Alon Zakai azakai at mozilla.com
Mon Dec 19 16:45:26 PST 2011



----- Original Message -----
> From: "Eli Friedman" <eli.friedman at gmail.com>
> To: "Alon Zakai" <azakai at mozilla.com>
> Cc: llvmdev at cs.uiuc.edu
> Sent: Friday, December 16, 2011 7:47:00 PM
> Subject: Re: [LLVMdev] Emscripten: LLVM => JavaScript
> On Fri, Dec 16, 2011 at 7:14 PM, Alon Zakai <azakai at mozilla.com>
> wrote:
> >
> >
> > ----- Original Message -----
> >> From: "Eli Friedman" <eli.friedman at gmail.com>
> >> To: "Alon Zakai" <azakai at mozilla.com>
> >> Cc: llvmdev at cs.uiuc.edu
> >> Sent: Thursday, December 15, 2011 7:02:34 PM
> >> Subject: Re: [LLVMdev] Emscripten: LLVM => JavaScript
> >>
> >> Adding a Emscripten target to clang would be fine. Note that clang
> >> might generate unaligned loads anyway, but specifying an
> >> appropriate
> >> target will ensure it doesn't use such loads unless they are
> >> necessary.
> >
> > In what situation would unaligned loads be necessary? I was
> > hoping that unless the code literally did something crazy like
> > a load of an 8-byte value from a hardcoded 4-byte aligned
> > address (like 0x4), then otherwise "normal" C/C++ code would
> > always end up aligned. Is that correct?
> 
> For normal unoptimized code, yes, everything should end up aligned.
> If you're compiling random C code, you're likely to run into code does
> "something crazy" (like using "__attribute__((packed))") occasionally,
> though. Also, the optimizer will sometimes turn a memcpy into an
> unaligned load+store, or a pair of small loads into an unaligned load.

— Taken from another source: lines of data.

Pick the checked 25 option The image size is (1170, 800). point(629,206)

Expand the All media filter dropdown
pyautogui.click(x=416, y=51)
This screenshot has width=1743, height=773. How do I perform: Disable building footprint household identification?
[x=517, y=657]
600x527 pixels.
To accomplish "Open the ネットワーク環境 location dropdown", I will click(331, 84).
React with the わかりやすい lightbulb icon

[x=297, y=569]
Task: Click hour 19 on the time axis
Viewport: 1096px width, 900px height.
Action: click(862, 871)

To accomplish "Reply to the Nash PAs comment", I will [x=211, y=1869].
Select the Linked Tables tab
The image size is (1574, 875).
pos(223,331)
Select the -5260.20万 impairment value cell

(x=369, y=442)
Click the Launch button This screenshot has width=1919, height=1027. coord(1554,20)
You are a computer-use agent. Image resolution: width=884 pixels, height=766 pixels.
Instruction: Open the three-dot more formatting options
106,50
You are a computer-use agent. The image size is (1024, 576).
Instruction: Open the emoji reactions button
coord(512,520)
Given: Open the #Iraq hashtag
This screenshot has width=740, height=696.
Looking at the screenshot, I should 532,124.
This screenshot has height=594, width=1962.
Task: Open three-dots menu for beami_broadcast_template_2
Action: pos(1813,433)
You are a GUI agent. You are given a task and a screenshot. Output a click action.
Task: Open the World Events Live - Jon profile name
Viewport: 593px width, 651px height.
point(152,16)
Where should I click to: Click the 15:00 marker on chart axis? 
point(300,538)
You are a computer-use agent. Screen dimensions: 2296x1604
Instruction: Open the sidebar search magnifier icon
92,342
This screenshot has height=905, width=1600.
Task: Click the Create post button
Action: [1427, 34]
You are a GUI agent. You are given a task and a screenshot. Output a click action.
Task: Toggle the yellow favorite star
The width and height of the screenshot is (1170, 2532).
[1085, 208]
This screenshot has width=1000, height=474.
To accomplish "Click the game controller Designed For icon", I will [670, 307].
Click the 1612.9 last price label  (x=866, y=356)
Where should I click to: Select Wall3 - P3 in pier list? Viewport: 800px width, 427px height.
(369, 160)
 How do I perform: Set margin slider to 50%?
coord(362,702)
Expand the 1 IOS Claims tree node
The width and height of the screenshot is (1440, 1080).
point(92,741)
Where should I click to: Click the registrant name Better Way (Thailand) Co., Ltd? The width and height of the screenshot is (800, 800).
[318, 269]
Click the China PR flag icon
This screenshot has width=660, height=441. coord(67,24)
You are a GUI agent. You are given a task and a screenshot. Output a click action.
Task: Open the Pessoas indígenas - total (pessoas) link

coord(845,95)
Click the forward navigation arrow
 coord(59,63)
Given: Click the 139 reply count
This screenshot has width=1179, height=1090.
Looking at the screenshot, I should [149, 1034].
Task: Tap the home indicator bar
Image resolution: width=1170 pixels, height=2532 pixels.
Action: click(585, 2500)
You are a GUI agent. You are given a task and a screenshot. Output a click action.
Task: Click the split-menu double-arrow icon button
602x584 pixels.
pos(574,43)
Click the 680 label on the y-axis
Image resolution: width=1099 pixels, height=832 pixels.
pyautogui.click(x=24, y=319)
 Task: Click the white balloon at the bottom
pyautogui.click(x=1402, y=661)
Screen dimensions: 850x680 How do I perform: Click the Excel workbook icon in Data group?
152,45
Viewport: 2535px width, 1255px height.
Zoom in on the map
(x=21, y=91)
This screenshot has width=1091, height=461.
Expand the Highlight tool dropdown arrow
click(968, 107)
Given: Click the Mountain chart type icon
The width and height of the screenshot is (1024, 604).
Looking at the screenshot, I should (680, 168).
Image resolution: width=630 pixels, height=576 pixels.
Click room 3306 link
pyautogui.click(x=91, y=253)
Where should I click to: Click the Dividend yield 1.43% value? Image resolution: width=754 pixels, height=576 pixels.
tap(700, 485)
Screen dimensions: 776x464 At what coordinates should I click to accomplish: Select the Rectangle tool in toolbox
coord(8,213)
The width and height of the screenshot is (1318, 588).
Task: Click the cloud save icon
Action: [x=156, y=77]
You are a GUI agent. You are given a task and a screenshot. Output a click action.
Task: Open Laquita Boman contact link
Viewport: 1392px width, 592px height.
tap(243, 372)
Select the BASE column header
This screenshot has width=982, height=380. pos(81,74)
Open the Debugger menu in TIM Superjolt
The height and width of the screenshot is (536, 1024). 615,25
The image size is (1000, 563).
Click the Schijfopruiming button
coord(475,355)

Makes sense, thanks. I'll need to break those cases up
into unaligned loads/stores then.

> 
> >>
> >> > 2. Optimization sometimes generates types like i288, which
> >> >   Emscripten currently doesn't handle. From an optimizing
> >> >   perspective, it isn't yet clear if it would be faster to
> >> >   try to directly implement those, or to just break them up
> >> >   into more manageable native (32-bit) sizes. Note that even
> >> >   i64 is somewhat challenging to implement in a fast way
> >> >   on JavaScript, since that environment is really a 32-bit
> >> >   one, so it would be best to never do things like combine
> >> >   two 32-bit writes into one 64-bit write. It would be nice
> >> >   to have an option in LLVM to process the IR/bitcode back
> >> >   into having only target-native types, is that possible?
> >>
> >> All the LLVM targets which use the common code generation
> >> infrastructure have access to the legalizer, which handles that
> >> sort
> >> of thing. It would in theory be possible to write an equivalent
> >> that
> >> does most of that work on IR, but it's a substantial amount of work
> >> without any obvious benefit for existing targets.
> >>
> >
> > Ok, I guess that means I'll need to implement a legalizer. The
> > simplest thing would probably be for me to do it in Emscripten,
> > because the Emscripten IR is a simpler subset of LLVM IR (and
> > I'm already familiar with the codebase). But if it would be
> > useful for LLVM to have an IR pass that does legalization,
> > I'd consider doing it in LLVM. Thoughts?
> 
> I don't think it would be very useful for the in-tree backends unless
> we make major changes to the way instruction selection works;
> legalization is closely integrated with other transformations. That
> said, the question does come up periodically on llvmdev; if you are
> willing to write something, I'm sure some people would appreciate it.
> 

Given that, I think I'll start with an implementation
in JavaScript in Emscripten. After I get that mostly
working and have an idea of the scope of writing this
in a way that integrates into LLVM, I'll report back.